In a move that could hit the flow of money into liquid schemes of mutual funds, the Securities and Exchange Board of India (Sebi) has asked AMCs to ensure that investors have credited the entire amount of subscription as per the application in the bank account of the respective liquid schemes. This is to check on investing on borrowed money.
Earlier, mutual funds would offer units without receiving the entire funds in the scheme account , expecting the money to come later during the day. The new ruling is likely to impact the flow of money into liquid schemes of mutual funds. “The move is positive in a sense that it would mitigate systematic risk involved in the earlier practice,” says Mahendra Jajoo, head, fixed income, Pramerica Mutual Fund.
Earlier, several fund houses were seen investing in debt papers by resorting to short-term borrowing even before the fund got credited into the account. This would reflect in the asset-liability mismatch. Says K Ramanathan, head, fixed income, ING Mutual Fund, “With the new ruling, we would have more bank accounts with direct credit facility which will ensure fund transfers do not take time.” In a way, this move will make systems more effective and reduce operational risks.

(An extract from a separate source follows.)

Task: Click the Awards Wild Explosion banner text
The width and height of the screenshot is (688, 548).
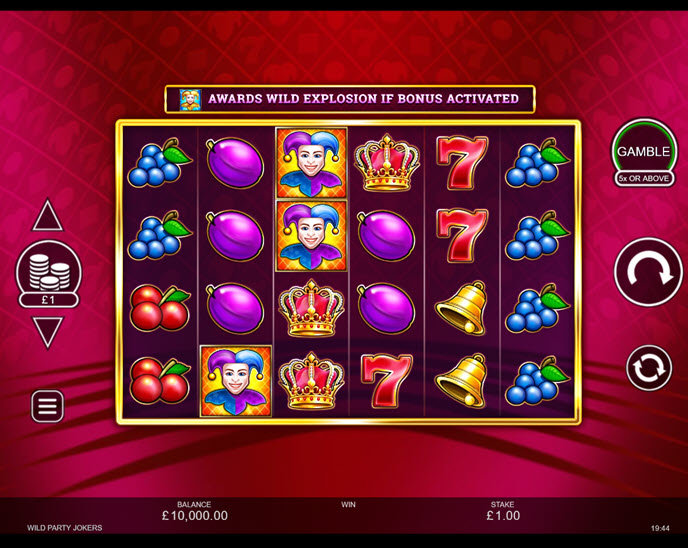Action: click(363, 99)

Further, Sebi has also increased the cut-off timing for applicability of the net asset value (NAV) to 2 PM from the exiting 12 noon. So, if the application is received by 2 PM on a day and funds are available for utilization before the cut-off time without availing any credit facility, whether, intra-day or otherwise, the NAV of purchase would be that of the day immediately preceding the day of receipt of application, or else the price of the units would the closing NAV of the day of the application.

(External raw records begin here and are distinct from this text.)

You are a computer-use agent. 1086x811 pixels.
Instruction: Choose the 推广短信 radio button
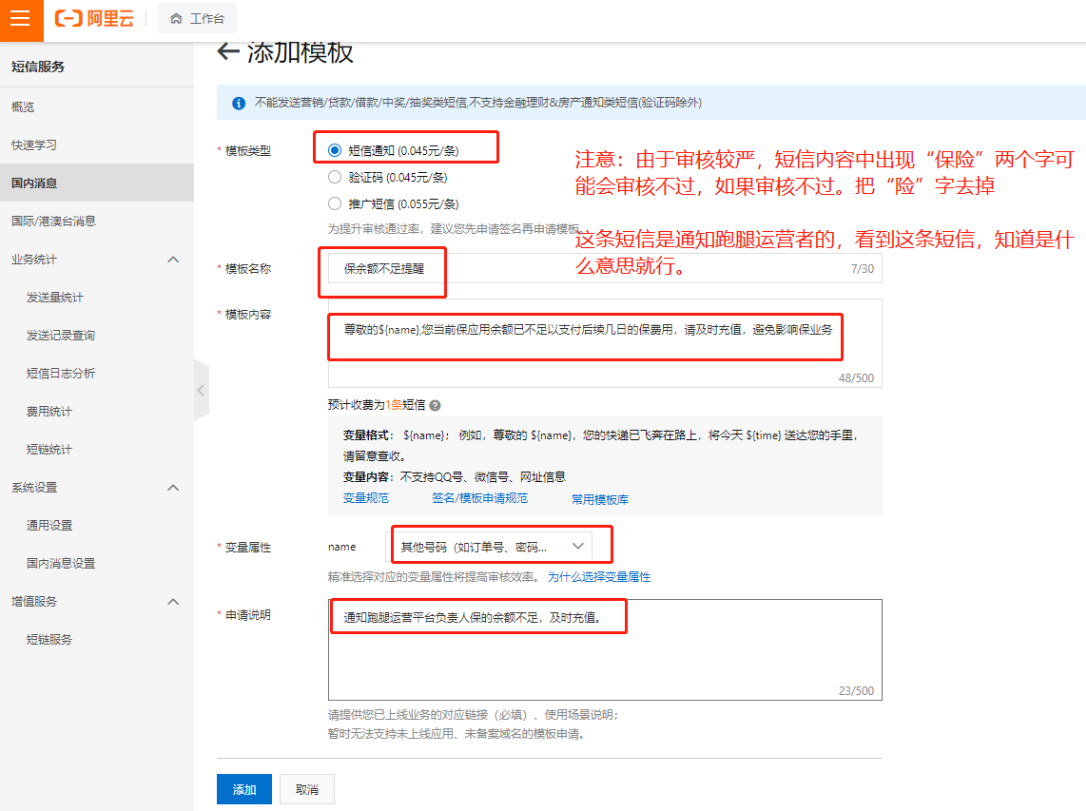click(x=335, y=204)
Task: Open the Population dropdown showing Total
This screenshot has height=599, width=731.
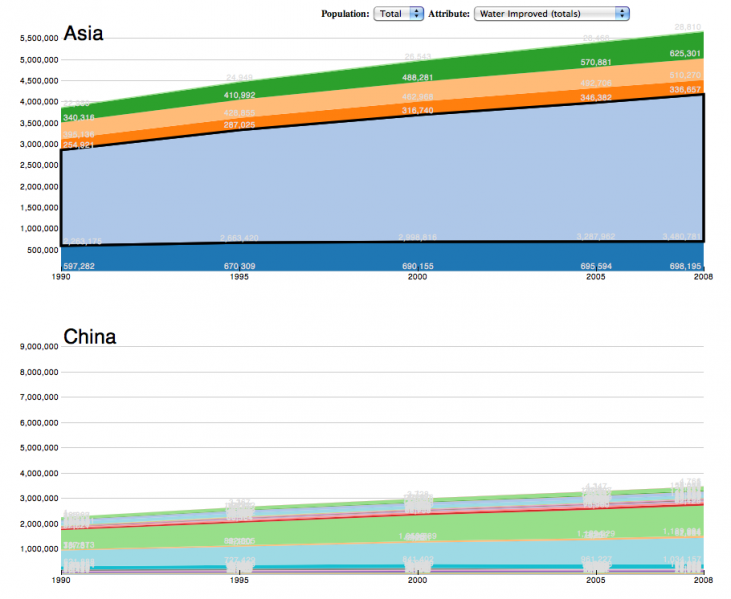Action: pyautogui.click(x=399, y=13)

The Sebi has also asked fund houses to make the interval funds close-ended by not allowing any redemption even by paying exit loads on any days other than the specific period mentioned in the scheme information documents of the scheme. Sebi has mad it mandatory for fund houses to list interval schemes, given that exit options are limited for such investors. The earliest deadline for the new guideline is April 1, 2011.